In more recent times, we’ve see composers such as Shaun Davey, John Cage, Mícheal Ó Súilleabhain, Roger Doyle, Michael Holohan, and of course, Bill Whelan with Riverdance, take the uilleann pipes in the direction of a descriptive voice within a narrative element. While I’m not trying to create any great statements or produce anything with an orchestral arrangement with this small selection of recordings, I am attempting a deep dig into the aural possibilities of the instrument and addressing something that represents the pulse of modern life–the musical interlude that a ringtone unapologetically prods into the acoustic wilderness of our day to day lives.

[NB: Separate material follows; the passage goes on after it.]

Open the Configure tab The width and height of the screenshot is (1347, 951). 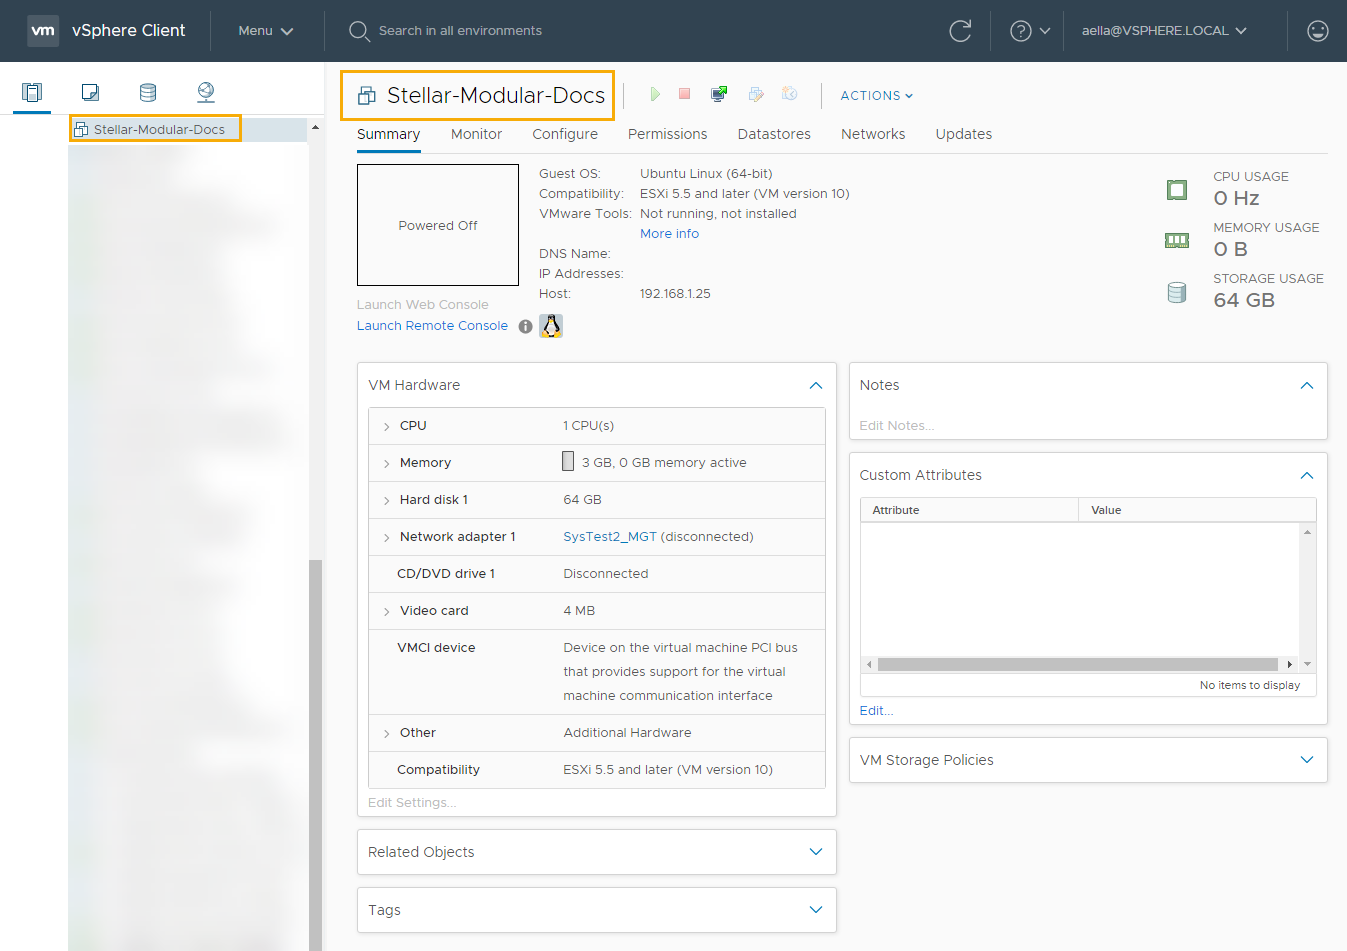coord(565,134)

Some of these tunes you may recognise, some are more obscure. I’ve taken a few small liberties with to help them ‘sit’ better on the pipes. This recording was completed entirely on a C# narrow-bore set of uilleann pipes made by George Glen in Edinburgh circa 1910, with a restoration and fantastic new matching chanter made by Sam Lawrence earlier this year. This is one of two sets of uilleann pipes we know Glen to have made. It seemed fitting to approach the project with this old instrument and try to place it in the current day, brining it up to speed with the current world of blips and bleeps and ones and zeros.
I hope you enjoy Ringtunes and embrace the strange and colourful sounds of this delightful instrument, much in the same way that I enjoyed recording it.